_Task prompt_:
When you reach the listing below, copy each line exactly.

_Provided material_:
━━━━━━━━━━━━━━━━━━━━━━━━━━━━━━

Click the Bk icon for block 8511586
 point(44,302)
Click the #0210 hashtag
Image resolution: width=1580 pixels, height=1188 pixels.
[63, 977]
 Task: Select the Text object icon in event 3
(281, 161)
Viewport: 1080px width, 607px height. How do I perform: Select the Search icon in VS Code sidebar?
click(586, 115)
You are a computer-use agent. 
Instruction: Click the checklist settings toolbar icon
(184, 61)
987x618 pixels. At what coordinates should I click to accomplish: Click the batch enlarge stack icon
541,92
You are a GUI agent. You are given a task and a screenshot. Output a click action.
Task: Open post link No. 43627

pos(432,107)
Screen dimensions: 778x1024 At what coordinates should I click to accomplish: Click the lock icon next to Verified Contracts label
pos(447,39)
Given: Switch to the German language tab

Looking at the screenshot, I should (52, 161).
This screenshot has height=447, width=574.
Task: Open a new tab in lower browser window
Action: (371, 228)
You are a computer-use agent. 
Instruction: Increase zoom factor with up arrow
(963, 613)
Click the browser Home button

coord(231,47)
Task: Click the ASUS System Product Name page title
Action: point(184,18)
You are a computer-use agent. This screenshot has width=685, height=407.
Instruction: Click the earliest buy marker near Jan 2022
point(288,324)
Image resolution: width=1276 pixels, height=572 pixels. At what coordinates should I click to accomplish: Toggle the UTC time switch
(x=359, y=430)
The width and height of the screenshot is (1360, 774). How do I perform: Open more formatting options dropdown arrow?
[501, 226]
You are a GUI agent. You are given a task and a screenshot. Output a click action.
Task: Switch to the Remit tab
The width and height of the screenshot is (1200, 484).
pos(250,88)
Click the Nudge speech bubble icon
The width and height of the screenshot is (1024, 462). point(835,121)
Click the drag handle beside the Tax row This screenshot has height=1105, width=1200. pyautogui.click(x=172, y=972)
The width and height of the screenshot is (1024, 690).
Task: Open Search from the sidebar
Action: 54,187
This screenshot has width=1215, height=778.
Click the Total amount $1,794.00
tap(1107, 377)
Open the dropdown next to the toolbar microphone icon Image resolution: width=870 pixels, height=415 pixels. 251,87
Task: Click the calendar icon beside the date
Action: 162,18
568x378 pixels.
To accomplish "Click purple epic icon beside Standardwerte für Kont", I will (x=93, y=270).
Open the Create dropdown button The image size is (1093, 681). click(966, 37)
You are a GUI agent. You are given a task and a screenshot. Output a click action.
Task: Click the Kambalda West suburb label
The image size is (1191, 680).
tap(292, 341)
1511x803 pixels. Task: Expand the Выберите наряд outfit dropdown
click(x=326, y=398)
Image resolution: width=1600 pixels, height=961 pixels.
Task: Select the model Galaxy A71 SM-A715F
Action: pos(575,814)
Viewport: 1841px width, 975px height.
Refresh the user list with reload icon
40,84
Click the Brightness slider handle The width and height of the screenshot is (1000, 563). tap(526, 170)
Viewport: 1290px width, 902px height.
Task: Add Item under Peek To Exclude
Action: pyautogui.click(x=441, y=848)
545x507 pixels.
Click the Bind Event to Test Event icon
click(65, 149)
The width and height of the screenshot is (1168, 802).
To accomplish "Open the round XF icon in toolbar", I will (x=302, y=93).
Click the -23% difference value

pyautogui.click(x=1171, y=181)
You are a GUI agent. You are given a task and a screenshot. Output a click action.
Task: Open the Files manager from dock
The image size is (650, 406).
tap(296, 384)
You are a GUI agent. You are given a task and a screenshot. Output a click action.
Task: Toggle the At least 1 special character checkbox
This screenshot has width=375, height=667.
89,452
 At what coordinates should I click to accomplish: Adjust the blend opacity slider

━━━━━━━━━━━━━━━━━━━━━━━━━━━━━━

_Your solution_:
Click the Bk icon for block 8511586
 point(44,302)
Click the #0210 hashtag
Image resolution: width=1580 pixels, height=1188 pixels.
[63, 977]
 Task: Select the Text object icon in event 3
(281, 161)
Viewport: 1080px width, 607px height. How do I perform: Select the Search icon in VS Code sidebar?
click(586, 115)
You are a computer-use agent. 
Instruction: Click the checklist settings toolbar icon
(184, 61)
987x618 pixels. At what coordinates should I click to accomplish: Click the batch enlarge stack icon
541,92
You are a GUI agent. You are given a task and a screenshot. Output a click action.
Task: Open post link No. 43627

pos(432,107)
Screen dimensions: 778x1024 At what coordinates should I click to accomplish: Click the lock icon next to Verified Contracts label
pos(447,39)
Given: Switch to the German language tab

Looking at the screenshot, I should (52, 161).
This screenshot has height=447, width=574.
Task: Open a new tab in lower browser window
Action: (371, 228)
You are a computer-use agent. 
Instruction: Increase zoom factor with up arrow
(963, 613)
Click the browser Home button

coord(231,47)
Task: Click the ASUS System Product Name page title
Action: point(184,18)
You are a computer-use agent. This screenshot has width=685, height=407.
Instruction: Click the earliest buy marker near Jan 2022
point(288,324)
Image resolution: width=1276 pixels, height=572 pixels. At what coordinates should I click to accomplish: Toggle the UTC time switch
(x=359, y=430)
The width and height of the screenshot is (1360, 774). How do I perform: Open more formatting options dropdown arrow?
[501, 226]
You are a GUI agent. You are given a task and a screenshot. Output a click action.
Task: Switch to the Remit tab
The width and height of the screenshot is (1200, 484).
pos(250,88)
Click the Nudge speech bubble icon
The width and height of the screenshot is (1024, 462). point(835,121)
Click the drag handle beside the Tax row This screenshot has height=1105, width=1200. pyautogui.click(x=172, y=972)
The width and height of the screenshot is (1024, 690).
Task: Open Search from the sidebar
Action: 54,187
This screenshot has width=1215, height=778.
Click the Total amount $1,794.00
tap(1107, 377)
Open the dropdown next to the toolbar microphone icon Image resolution: width=870 pixels, height=415 pixels. 251,87
Task: Click the calendar icon beside the date
Action: 162,18
568x378 pixels.
To accomplish "Click purple epic icon beside Standardwerte für Kont", I will (x=93, y=270).
Open the Create dropdown button The image size is (1093, 681). click(966, 37)
You are a GUI agent. You are given a task and a screenshot. Output a click action.
Task: Click the Kambalda West suburb label
The image size is (1191, 680).
tap(292, 341)
1511x803 pixels. Task: Expand the Выберите наряд outfit dropdown
click(x=326, y=398)
Image resolution: width=1600 pixels, height=961 pixels.
Task: Select the model Galaxy A71 SM-A715F
Action: pos(575,814)
Viewport: 1841px width, 975px height.
Refresh the user list with reload icon
40,84
Click the Brightness slider handle The width and height of the screenshot is (1000, 563). tap(526, 170)
Viewport: 1290px width, 902px height.
Task: Add Item under Peek To Exclude
Action: pyautogui.click(x=441, y=848)
545x507 pixels.
Click the Bind Event to Test Event icon
click(65, 149)
The width and height of the screenshot is (1168, 802).
To accomplish "Open the round XF icon in toolbar", I will (x=302, y=93).
Click the -23% difference value

pyautogui.click(x=1171, y=181)
You are a GUI agent. You are given a task and a screenshot. Output a click action.
Task: Open the Files manager from dock
The image size is (650, 406).
tap(296, 384)
You are a GUI agent. You are given a task and a screenshot. Output a click action.
Task: Toggle the At least 1 special character checkbox
This screenshot has width=375, height=667.
89,452
 At what coordinates should I click to accomplish: Adjust the blend opacity slider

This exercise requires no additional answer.